## [REQUIRED ACTIONS]
(1) In the extract on enterprise IOT platforms, which binary payload format is given as an example?
(2) Write the next part of the piece on enterprise IOT platforms, picking up right after its final sentence.

## [PAGE EXTRACT]
....

As enterprises start embracing smart devices to automate business processes, the need for a platform will evolve all the way from a fancy requirement to a key element of enterprise IOT deployments. In the past, I have been vocal about as the adoption of new forms of data consumption or data production technologies in the enterprise typically creates new requirements in areas such as security, analytics, integration etc. The internet of things (IOT) promises to take this principle to a whole new level producing new platforms that will power the industrial enterprise.

While the initial flavors of enterprise IOT platforms are starting to emerge, they are still very basic from the capability standpoint. That statement can only seem logical if we consider the fact that enterprises are just starting to adopt IOT technologies and the requirements of real world IOT solutions are rapidly changing. Having said that, there are a group of capabilities that we believe will be foundational to enterprise IOT platform. Let’s start with the following diagram that I believe provides a good foundation for an enterprise IOT platform.

iot1

From the previous diagram, we can identity the following capabilities that should be considered when considering enterprise IOT solutions.

IOT Protocol Layers

An enterprise IOT platform should be able to receive and send data using IOT protocols such as XMPP, MQTT as well as binary payload formats such as protocol buffers. This layer should adapt the data produced from smart devices so that it can be processed by other elements of an enterprise IOT platform.

....

## [GIVEN MATERIAL]

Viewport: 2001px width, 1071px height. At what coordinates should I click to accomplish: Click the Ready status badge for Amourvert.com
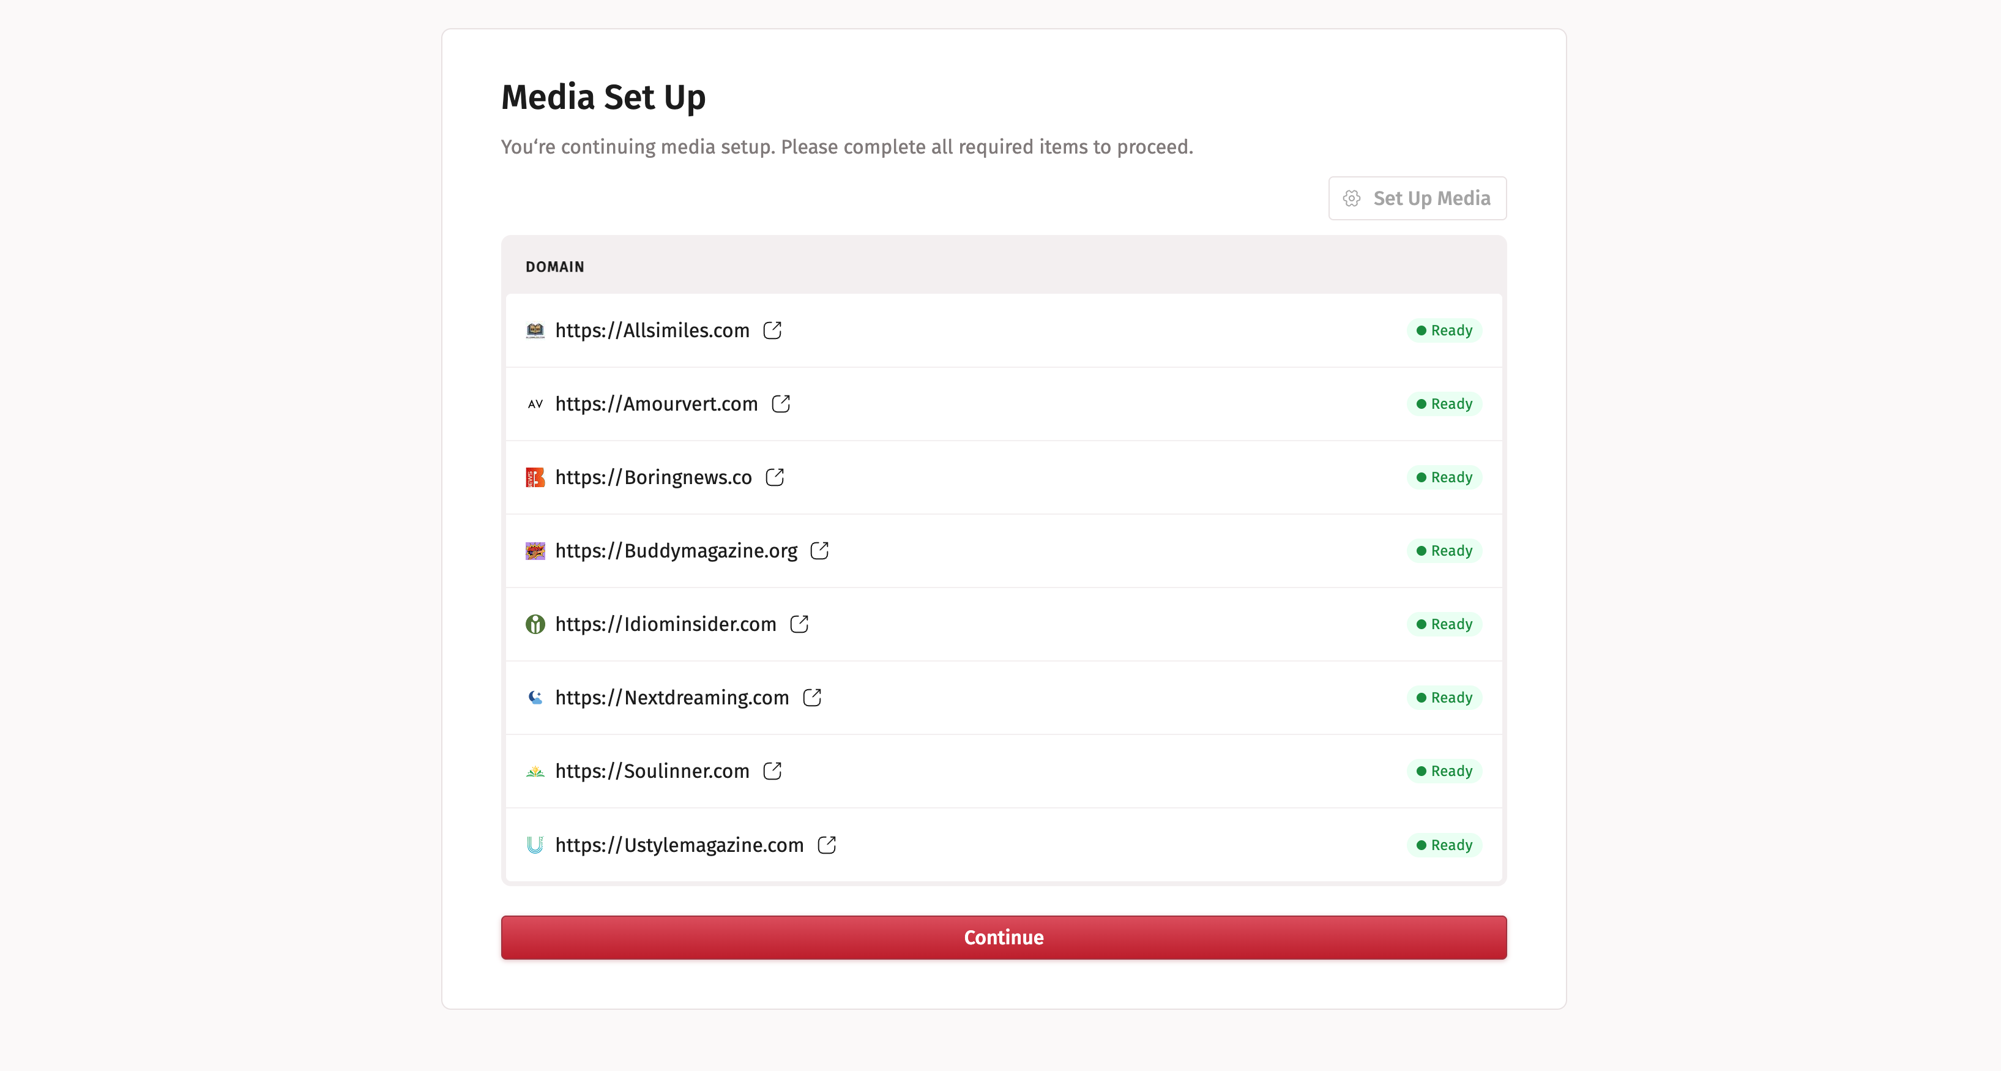click(1444, 404)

....

## [RESULTS BY TASK]
(1) Protocol buffers.

(2)
Complex Event Processing  Layer

Enterprise IOT solutions are notorious for continuously producing large volumes of data. The vast majority of that data comes in the form of events that provide telemetry data and don’t have a lot of meaning individually but that can be aggregated to describe specific conditions. This characteristic makes it completely unpractical to integrate IOT devices directly with business APIs. Instead, a complex event processing layer will aggregate the data produce

Event Integration Layer

As events are collected from different devices in an IOT topology and processed by the CEP layer, the results should be integrated with different backend systems. To enable this capability, enterprise IOT platforms should enable connectivity with enterprise backend systems or APIs. This model will facilitate the integration between the data produced by smart devices and traditional enterprise systems.

Real Time Analytics

Providing real time telemetry and visualization about the data generated by smart devices is an essential element of an enterprise IOT solution. To enable this capability, enterprise IOT platforms should provide real time analytics features that can visualize the aggregated data in real time providing intelligence about the runtime behavior of enterprise IOT deployments.

Mobile Device Management

Enterprise IOT topologies are typically composed of hundreds or thousands of smart devices. The security and management of those devices should be one of the key capabilities of enterprise IOT solutions. In that sense, enterprise IOT platforms should include a flavor of device management that can scale to thousands or tens of thousands of devices.

Data Security

As any other new trend in the history of enterprise software, enterprise IOT will require new levels of data protection, privacy and access control. Those capabilities should be present at the platform level so that they can be holistically applied across different solutions.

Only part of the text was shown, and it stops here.